Ministry of Housing, Communities and Local Government

Department overview
- Formed: May 2002 (as the Office of the Deputy Prime Minister) May 2006 (as Department for Communities and Local Government) January 2018 (as Ministry of Housing, Communities and Local Government) September 2021 (as Department for Levelling Up, Housing and Communities) July 2024 (as Ministry of Housing, Communities and Local Government)
- Jurisdiction: Government of the United Kingdom (England only)
- Headquarters: 2 Marsham Street, London, England and i9, Railway Drive, Wolverhampton, England;
- Annual budget: £28.1 billion (current) & £3.5 billion (capital) for 2011–12
- Secretary of State responsible: Angela Rayner, Secretary of State for Housing, Communities and Local Government;
- Department executive: Will Garton, Interim Permanent Secretary;
- Website: gov.uk/mhclg

= Ministry of Housing, Communities and Local Government =

Ministerial department of the UK Government

The Ministry of Housing, Communities and Local Government (MHCLG) is a ministerial department of the Government of the United Kingdom. It is responsible for housing, communities, and local government in England. It was established in May 2006 and is the successor to the Office of the Deputy Prime Minister, established in 2001. The department shares its headquarters building, at 2 Marsham Street in London, with the Home Office.

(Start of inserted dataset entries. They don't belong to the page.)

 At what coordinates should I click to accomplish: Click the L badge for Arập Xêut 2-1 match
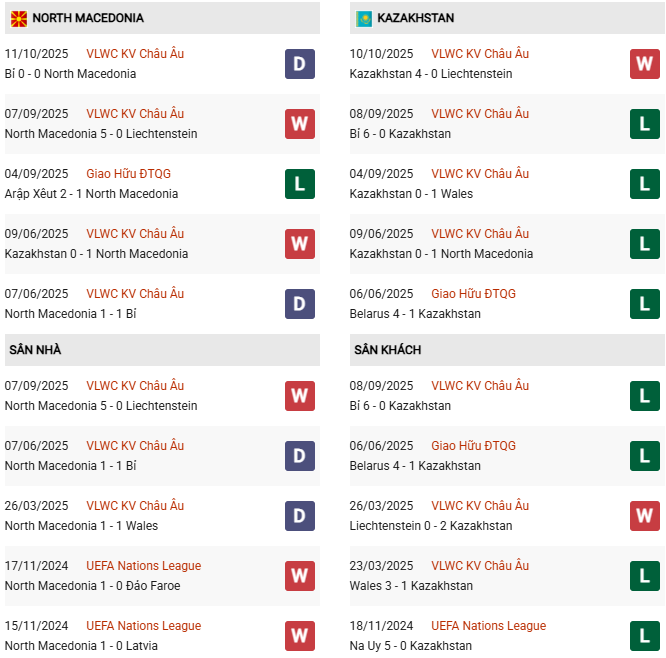[x=299, y=184]
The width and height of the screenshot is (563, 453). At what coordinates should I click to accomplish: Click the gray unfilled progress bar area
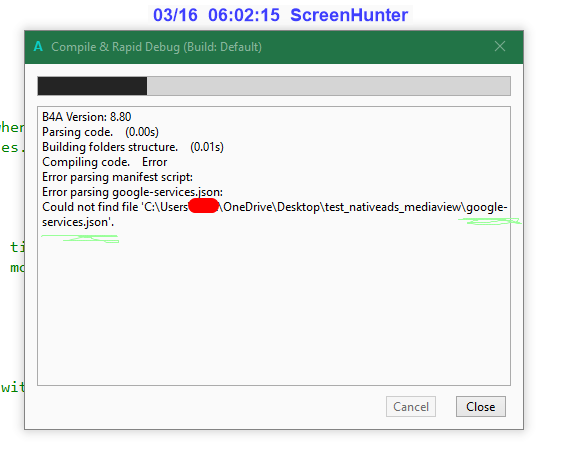pos(329,86)
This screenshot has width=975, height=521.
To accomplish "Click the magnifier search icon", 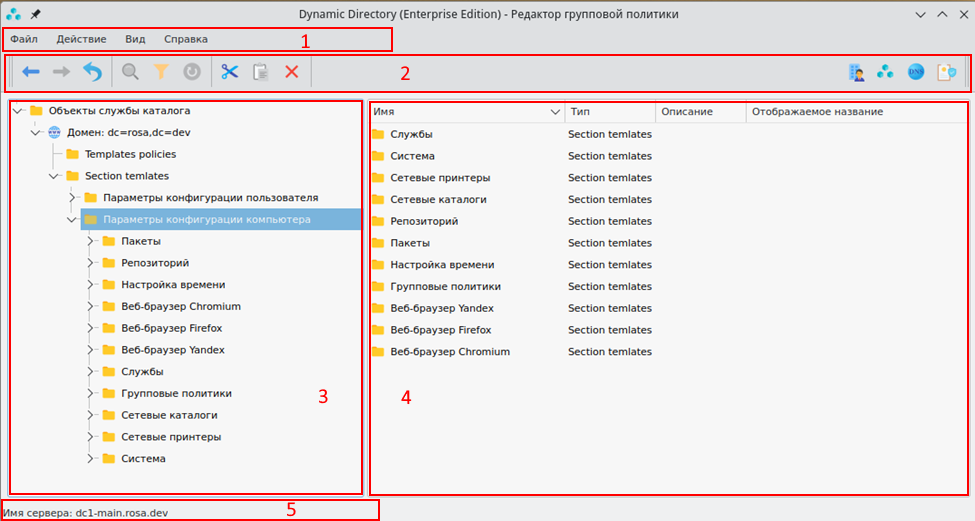I will [x=130, y=72].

Its responsibilities are devolved policies, therefore it does not have responsibility in Scotland, Wales or Northern Ireland, with the Scottish Government, Welsh Government, and Northern Ireland Executive each having their own departments responsible for housing, communities and local government in their respective jurisdictions.

== Ministers ==
MHCLG's ministers are as follows, with cabinet ministers in bold:

| Minister | Portrait | Office | Portfolio |
|---|---|---|---|
| Angela Rayner MP |  | Secretary of State for Housing, Communities and Local Government | Strategic oversight of the department's business |
| Matthew Pennycook MP |  | Minister of State for Housing and Planning | Planning reform and the National Planning Policy Framework; Housing delivery, including large-scale new settlements programme (New Towns); Brownfield Infrastructure Land and Housing Infrastructure Funds; Housing supply strategy; Homes England and Planning Inspectorate sponsorship; HM Land Registry and land transparency; Social housing; Social and Affordable Homes Programme; Housing quality; Private rented sector; Leasehold and commonhold reform; Planning casework |
| Florence Eshalomi MP |  | Minister of State for Homelessness, Democracy, Communities and Faith | Communities, including parks, playgrounds and green spaces and private parking; Social cohesion; Faith; Homelessness and rough sleeping; Supported housing and domestic abuse; Resettlement; Elections policy |
| Sally Jameson MP |  | Parliamentary Under-Secretary of State | No10 North Devolution strategy. Jointly with Cabinet Office. |
| Jim McMahon MP |  | Parliamentary Under-Secretary of State for Local Government, Devolution and Regional Growth | Local government finance, including local taxation, business rates and local government pensions; Local government policy, including standards, stewardship, local audit and governance; Local government reorganisation ; English devolution, including integrated settlements, Combined Authorities and pan-regional bodies; Local and regional growth and investment; Growth funds, including Pride in Place and Community Right to Buy Fund; Community ownership and co-operative development; High streets and town centres; Town and parish councils; Planning casework |
| Sharon Taylor, Baroness Taylor of Stevenage |  | Parliamentary Under-Secretary of State for Housing and Local Government | Lead on legislation in the House of Lords; Homeownership and homebuying process; New Homes Ombudsman and redress; Sponsorship of Regulator of Social Housing; Housing delivery and strategy engagement; Local government engagement; Planning casework; Corporate matters |
| Judith Blake, Baroness Blake of Leeds |  | Parliamentary Under-Secretary of State for Building Safety, Fire and Resilience | Building safety, regulations, Building Safety Regulator and remediation; Grenfell Inquiry response; Fire policy and operations; Grenfell Community, Tower and Memorial; Net Zero and energy efficiency; Resilience, recovery, and emergencies; Government Spokesperson for Equalities; Planning casework |

The Interim permanent secretary is Will Garton, who took up his post in July 2026.

== History ==
MHCLG was formed in July 2001 as part of the Cabinet Office with the title Office of the Deputy Prime Minister (ODPM), headed by the then deputy prime minister, John Prescott. In May 2002 the ODPM became a separate department after absorbing the local government and regions portfolios from the defunct Department for Transport, Local Government and the Regions. The ODPM was criticised in some quarters for adding little value and the Environmental Audit Committee had reported negatively on the department in the past.
During the 5 May 2006 reshuffle of Tony Blair's government, it was renamed and Ruth Kelly succeeded David Miliband (cabinet-level minister of state for communities and local government within the ODPM) to become the first secretary of state for communities and local government at the Department for Communities and Local Government (DCLG). In January 2018, as part of Theresa May's Cabinet reshuffle, the department was renamed the Ministry of Housing, Communities and Local Government (MHCLG). In September 2021, Boris Johnson renamed the department yet again, calling it the Department for Levelling Up, Housing and Communities (DLUHC), bringing more powers outside of just England to manage funds across the United Kingdom.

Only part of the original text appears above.